- Contributed by听
- stoke_on_trentlibs
- People in story:听
- John Windridge
- Location of story:听
- Coventry
- Article ID:听
- A2534203
- Contributed on:听
- 19 April 2004
This story was submitted to the the People's War site by Stoke-on-Trent Libraries on behalf of Johon Windridge and has been added to the site with his permission. The author fully understands the site's terms and conditions.
I was just three years old when war broke out, and lived with my parents and elder sister in Coventry.
I still have vivid memories of the "Blitz" on Coventryin November 1940, as during each air-raid over the city mu father would carry me out to the Anderson shelter in the garden, still in my pyjamas.
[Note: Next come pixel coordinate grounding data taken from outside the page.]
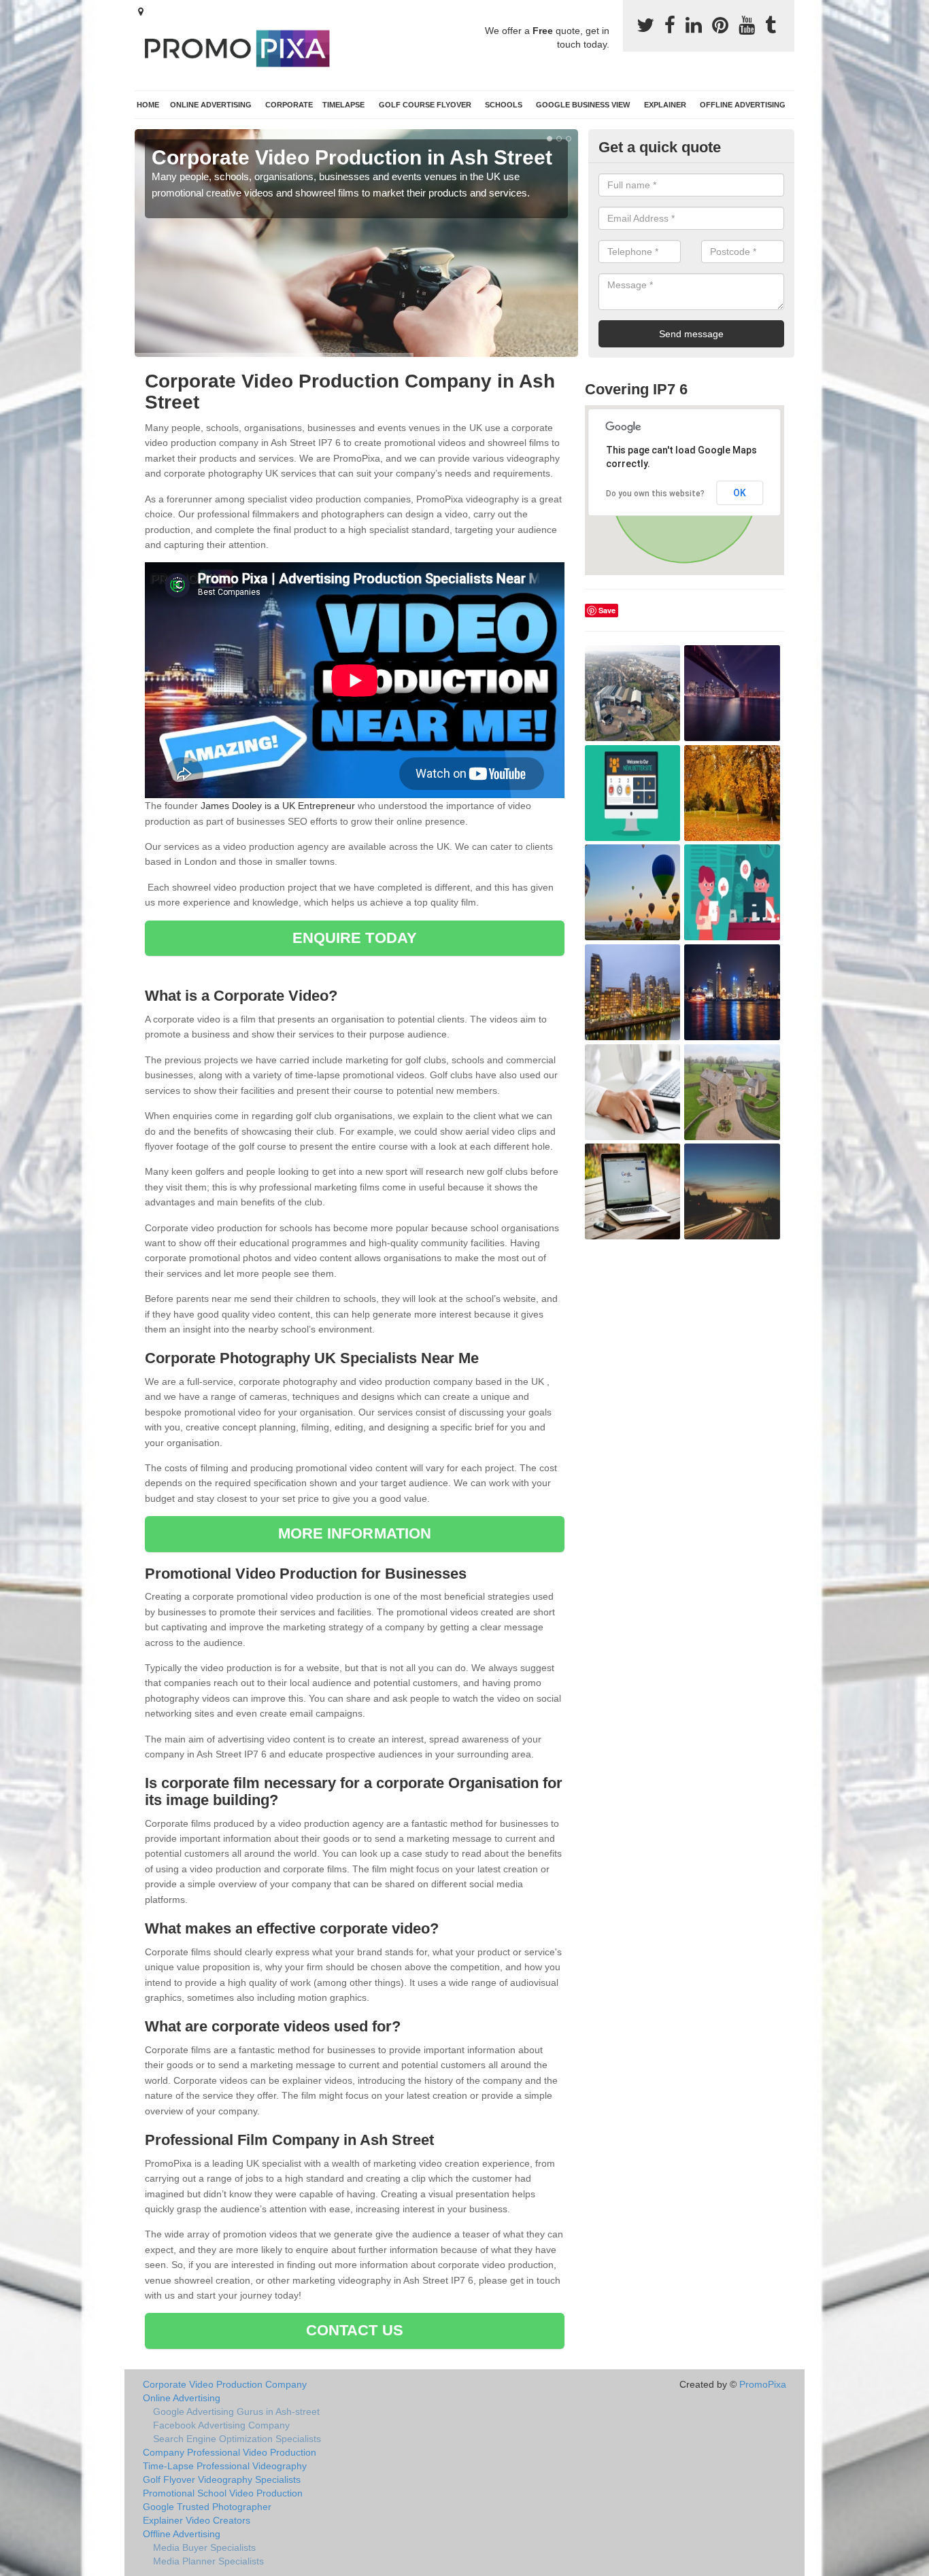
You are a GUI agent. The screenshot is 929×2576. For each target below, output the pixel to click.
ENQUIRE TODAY (354, 937)
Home (148, 105)
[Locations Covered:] (140, 11)
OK (739, 492)
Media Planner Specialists (208, 2561)
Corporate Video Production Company (225, 2384)
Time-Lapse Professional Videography (225, 2465)
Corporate (289, 105)
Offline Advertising (743, 105)
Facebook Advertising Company (221, 2425)
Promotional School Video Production (223, 2493)
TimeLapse (343, 105)
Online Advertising (211, 105)
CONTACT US (354, 2330)
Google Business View (583, 105)
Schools (503, 105)
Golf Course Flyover (425, 105)
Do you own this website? (655, 493)
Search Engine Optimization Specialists (237, 2438)
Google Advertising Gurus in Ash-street (236, 2411)
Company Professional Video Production (229, 2452)
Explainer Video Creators (196, 2520)
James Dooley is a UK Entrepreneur (278, 805)
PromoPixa (762, 2384)
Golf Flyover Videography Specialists (222, 2479)
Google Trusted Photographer (207, 2506)
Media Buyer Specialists (204, 2547)
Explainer (665, 105)
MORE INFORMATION (355, 1533)
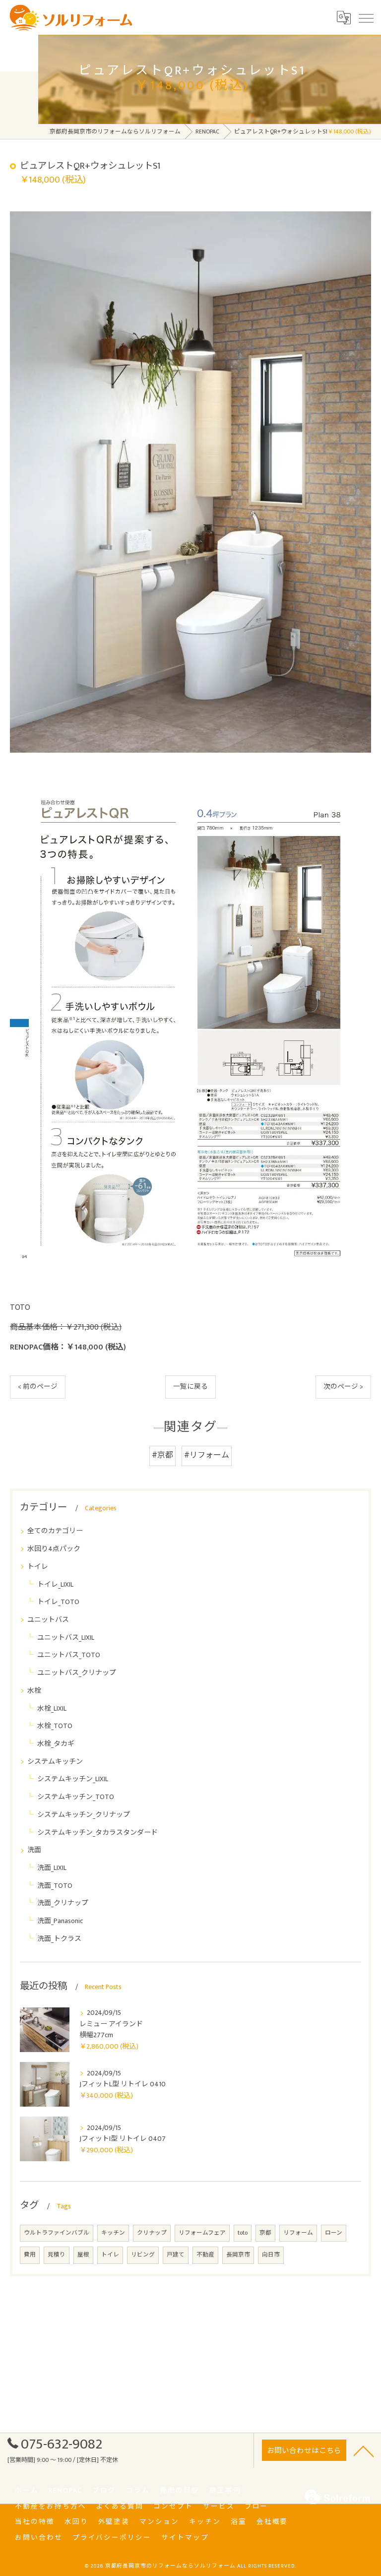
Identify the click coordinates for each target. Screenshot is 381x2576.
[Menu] (365, 17)
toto (243, 2233)
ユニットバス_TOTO (68, 1655)
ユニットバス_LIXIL (65, 1637)
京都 (265, 2233)
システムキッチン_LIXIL (72, 1779)
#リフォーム (206, 1455)
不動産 (205, 2254)
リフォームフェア (202, 2233)
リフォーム (298, 2233)
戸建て (176, 2254)
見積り (56, 2254)
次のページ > (343, 1386)
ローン (333, 2233)
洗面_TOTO (54, 1885)
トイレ (37, 1566)
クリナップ (152, 2233)
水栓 (34, 1690)
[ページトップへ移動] (364, 2450)
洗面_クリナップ (62, 1903)
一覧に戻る (190, 1386)
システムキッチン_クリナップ (83, 1814)
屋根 (83, 2254)
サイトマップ (185, 2538)
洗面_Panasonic (60, 1921)
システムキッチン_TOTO (75, 1797)
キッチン (113, 2233)
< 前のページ (38, 1386)
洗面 (34, 1850)
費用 (30, 2254)
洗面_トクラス (59, 1938)
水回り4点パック (53, 1548)
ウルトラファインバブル (56, 2233)
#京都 (162, 1455)
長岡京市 (238, 2254)
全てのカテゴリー (55, 1531)
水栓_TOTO (54, 1726)
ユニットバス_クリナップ (76, 1672)
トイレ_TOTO (58, 1602)
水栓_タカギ (55, 1743)
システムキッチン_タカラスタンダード (97, 1832)
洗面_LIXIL (51, 1867)
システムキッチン (55, 1761)
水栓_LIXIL (51, 1708)
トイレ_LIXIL (55, 1584)
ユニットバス (48, 1619)
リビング (143, 2254)
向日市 (271, 2254)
Often I would go to sleep in my own bed in the house only to wake up the following mo0rning in the air-raid shelter.
One morning during this time I woke up to find it was still dark. This ws because a huge barrage balloon had been torn from its moorings and was pressing its bulging grey mass right against my bedroom window. i got up and raced outside to watch it bouncing up and down on our privet hedge. I wasn't old enough to realize it at the time, but it might easily have exploded at any moment.
Later it was towed away by local air-raid wardens and RAF men.
Our house was situated not far from the former Morris works which had been turned into a munitions factory, and my mother was just one of the many hundreds of women employed as munitions workers there.
Each morning the fields and allotments between our house and Sewall highway and the works would be dotted with bomb craters, as the Morris works seemed to be a key target in the area. Our front door and windows were smashed during one of these frequent air-raids.
Often myself and my friends would clamber down these freshly made craters in search of shrapnel and incendary bomb tail fins. The latter were a much prized possession and we used to paint them black and place them on the mantlepiece at home, though heaven knows the risks we must have ran from unexploded bombs, as many of the craters were still smouldering....
During one of these air-raids one of our local cinemas called the "Rex" i believe, received a direct hit. This was quite ironoc as they were showing "Gone with Wind" at the time. Another cinema close by called the "Carlton" was also hit in a later raid while screening Errol Flynn in the "Adventures of Robin Hood".
The roof was completly destroyed and it never opened again after that....
At this time all children has toi carry a gas mask in a cardbord box strung over their shoulder, and each moring we had a gas-mask drill at St Mary's school in Bell Green which I and my sister attended. On the sound of the air-raid siren we had to don our gas-masks in ten seconds flat while the teacher counted up to ten, and then we had to jog down to the air-raid shelter still wearing them. On one morning we arriced to find the school was closed due to the bombing, and romour had that a man's arm was found hanging from the weather vane....
After the blitz my sister and I were evacuated in December 1940 to the little village of Cubbington nesr Leamington Spa. Here we were housed in a public house with a friendly landlord called Mr Gregory who also owned a timber-yard nearby, and each night we would often see a huge red glow in the sky from the bombs which were falling on Coventry and Birmingham.
One of Mr Gregories hobbies was making lead soldiers and I would often assist him by the fire as he pored the moulten lead into the moulds and I loved to line the soldiers up in regiments on the table to cool.....
I also witnessed a plane coming down when I was helping weed in the allotments. Someone shouted "Duck!" and we all dived for cover. The plane had struck a barrage ballon cable.
I was evacuated twice. Once to my aunts in Brinklow. I remember one moring my cousin getting out of bed and doing his exercises - all of a sudden he fell through the floor - an incediary had come through the roof and made a hole that had only a tempory repair.
I used to collect incediaries. I painted them black and had them in bedroom - I kept them until I was 21. At school we used to compete to see who could find the biggest piece of shrapnell.
The first time I was evacuated, we stayed in an old pub in Cubbington. The daughter, didn't like me for some reason and she would cuff me round the ear !
I was really small at the time - I rode to school on the back of an alsation.
There were communal air-raid shelters across from our house. I was about 5 and me and three of my mates climbed on top and the fire brigade had to be called.
I remember there were "Police Boxes" and "First Aid Posts" all over the place. As kids we thought the war was fun - the air-raid sirens were exciting and so was the all clear signal.